======== Given text

Knowing how to rebuild and restore your life can be difficult when a natural disaster strikes. Your home and property may have been severely damaged, resulting in homelessness and financial strain. 

Insurance may help with rebuilding, replacing possessions, and additional living expenses, but only if you have the appropriate disaster coverage. And even with the help of insurance payouts, they may impose dollar or time constraints on what they will pay for.

If you’re experiencing financial strain during this tumultuous time, consider home equity loans that offers lower interest rates than other lending sources. A home equity loan will provide money when needed and fill the funding gaps that slow your rebuilding efforts. Learn how to obtain a home equity loan when a natural disaster occurs.

The Application Process

You’ll need to supply various financial documents with your application so the lender can assess your financial situation and confirm your income. You’ll need to gather pay stubs, tax returns, bank statements, proof of employment, and investment account statements to prove your existing income. You’ll also have to provide the most recent mortgage statement and evidence of homeowner’s insurance.

================
======== Data segment

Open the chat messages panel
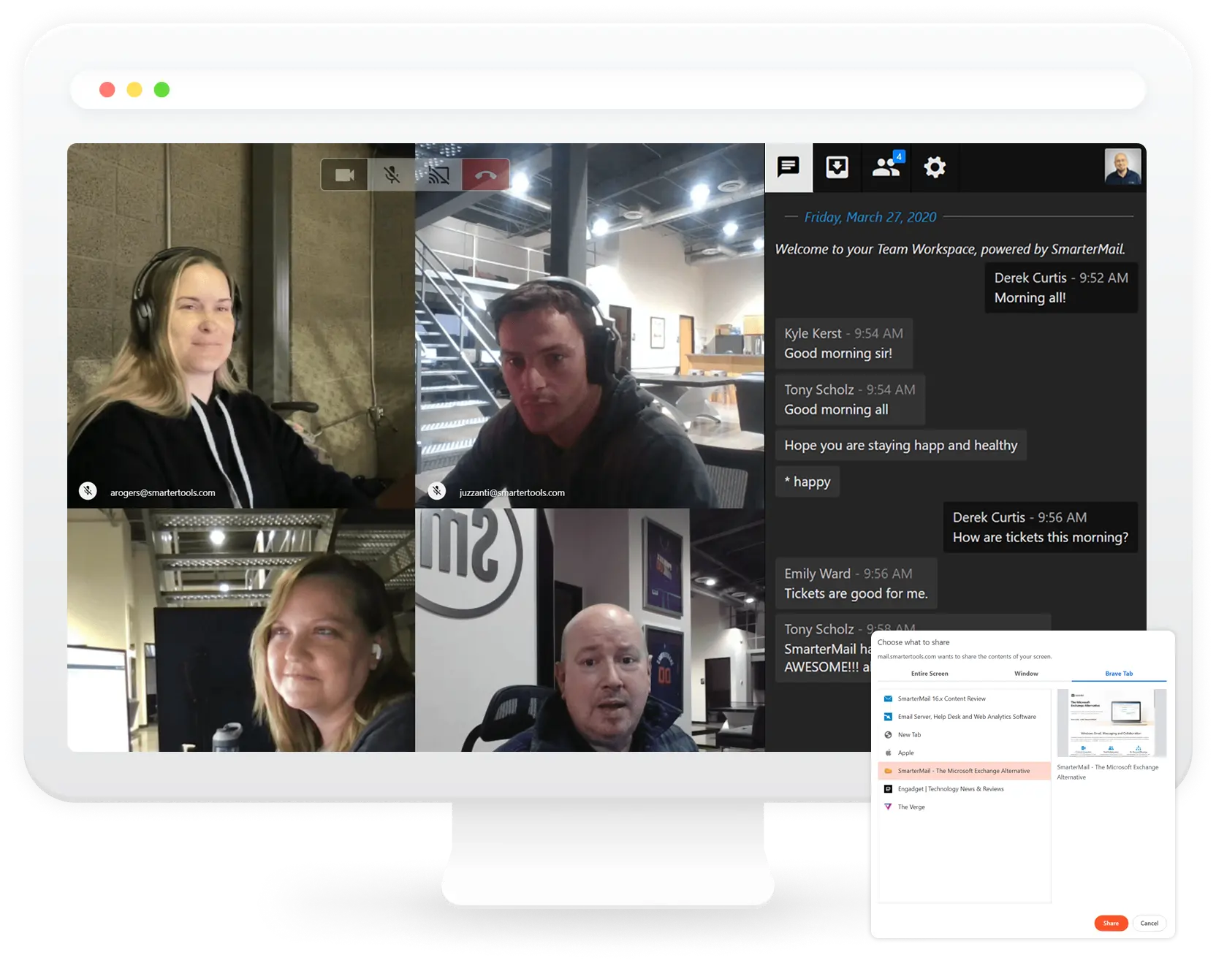The image size is (1216, 963). [789, 167]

================

◆ **What you need to do**:
a) In the home equity loan article above the listing, rewrite the part that opens with the words containing "You’ll need to supply" and closes with "of homeowner’s insurance.", substituting "paycheck stubs" for "pay stubs".
b) Please continue the home equity loan article from the point where it stops.

◆ **Exercise results**:
a)
You’ll need to supply various financial documents with your application so the lender can assess your financial situation and confirm your income. You’ll need to gather paycheck stubs, tax returns, bank statements, proof of employment, and investment account statements to prove your existing income. You’ll also have to provide the most recent mortgage statement and evidence of homeowner’s insurance.

b)
Qualifying for a Home Equity Loan

Once you submit the required documentation, the lender will analyze these along with your credit reports. A credit score of 620 or higher indicates you’re an acceptable risk when lending money. They also examine your debt-to-income (DTI) ratio. This ratio is calculated by dividing your monthly debt payments by your monthly income. A lower DTI ratio indicates you’re an excellent qualifying candidate for the loan. However, if you think you won’t be able to qualify, there are bad credit loans available that you may be eligible for.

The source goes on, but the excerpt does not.